IBM and ISB Launch major services initiative in India

“We are at an incredible tipping point for the world economy and it’s all around innovation,” said Nick Donofrio, Executive Vice President, Innovation and Technology, IBM Corporation. “Innovation requires new skills to ensure that people, countries and economies remain competitive in this globally integrated world, and by investing in initiatives like Service Science, Management and Engineering, IBM and India will provide those skills.”

Signing the MoU, Professor Rammohan Rao, Dean, ISB said, “A strong industry –academia partnership is extremely important for us to provide management education that is relevant and current. I am sure that IBM and the ISB together can conduct cutting edge research that will be immediately applicable in India, and also successfully replicated elsewhere in the world. The ISB is proud to be associated with IBM for pioneering this research in India.”

“The aim of this agreement is to support ISB to open the SSME Program which includes high-end research, development of case studies and curriculum for the Executive Education and the Post Graduate Program in Management with the help of IBM so that the discipline of service science can be developed and lead to nurturing specialized human resources,” said Dr. Daniel M Dias, Director, IBM India Research Laboratory.
Professor Viswanadham, Executive Director, Centre for Global Logistics and Manufacturing Strategies (GLAMS) at the ISB said, ”With 30 % of our economy dependent on it, the service sector plays a very important role in the Indian economy. The Centre for Global Logistics and Manufacturing Strategies will explore innovative possibilities to streamline, transform and automate processes and develop human resources to deliver services more efficiently. The study will focus on service chains connected with ITES, Retail, Textiles, Logistics, Supply Chain Finance, Human Resource Management, Business Services and others.”
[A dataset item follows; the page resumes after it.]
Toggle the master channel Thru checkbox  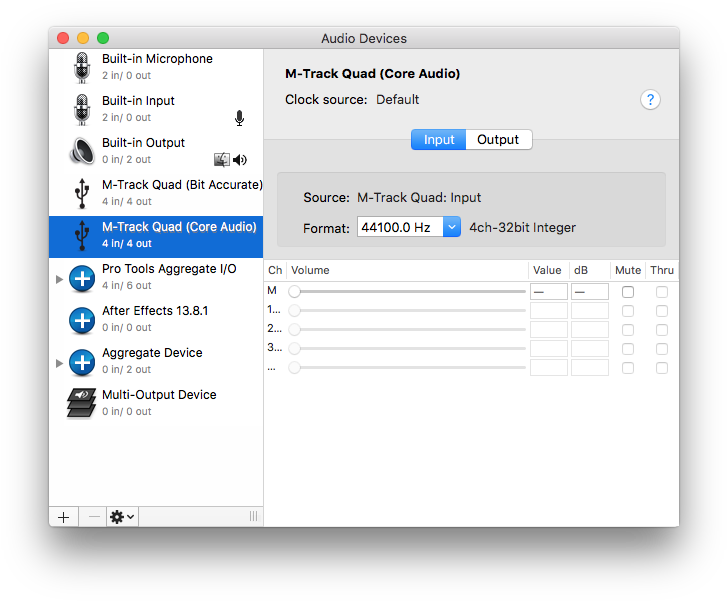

Service Science, Management and Engineering:

The world economy is experiencing the largest labor force migration in history, driven by an environment altered by broader global communications, growth of emerging markets and technology innovation. Services now accounts for more than 50 percent of the labor force in Brazil, Russia, Japan and Germany and over 75 percent of the labor force in India, the United States and the United Kingdom. This shift to services has created a skills gap, especially in the area of high value services, and many leading universities across the globe have begun exploring and investing in this area, working in tandem with thought leaders in the business world.

The new interdisciplinary academic field “Service Science, Management and Engineering,” or SSME, aims at studying, improving and teaching services innovation. The goal of the SSME discipline is to drive productivity, quality, and sustainability of services, while making the learning rates and innovation rates more predictable across the service sector, especially in complex organization to organization services including business to business, nation to nation and government to population. This new academic discipline brings together ongoing work in fields of computer science, operations research, industrial engineering, business strategy, management sciences, social, cognitive and legal sciences, to develop skills required in a services-led economy.

This first-of-a-kind SSME collaboration in India, offers an academic way of understanding interactions between client and provider, using a mix of scientific and business concepts to focus on areas that might not be core in either a Masters of Business Administration or computer-science program.

Since 2004, IBM has spearheaded a series of initiatives, inviting hundreds of faculty from universities around the world, in a call to action. Many leading universities across the globe have begun exploring and investing in this area, working in tandem with thought leaders in the business world. This services science initiative will strengthen IBM’s ability to help develop future services skills in this region while providing solutions to meet the needs of the evolving Indian economy in an increasingly services-based worldwide economy.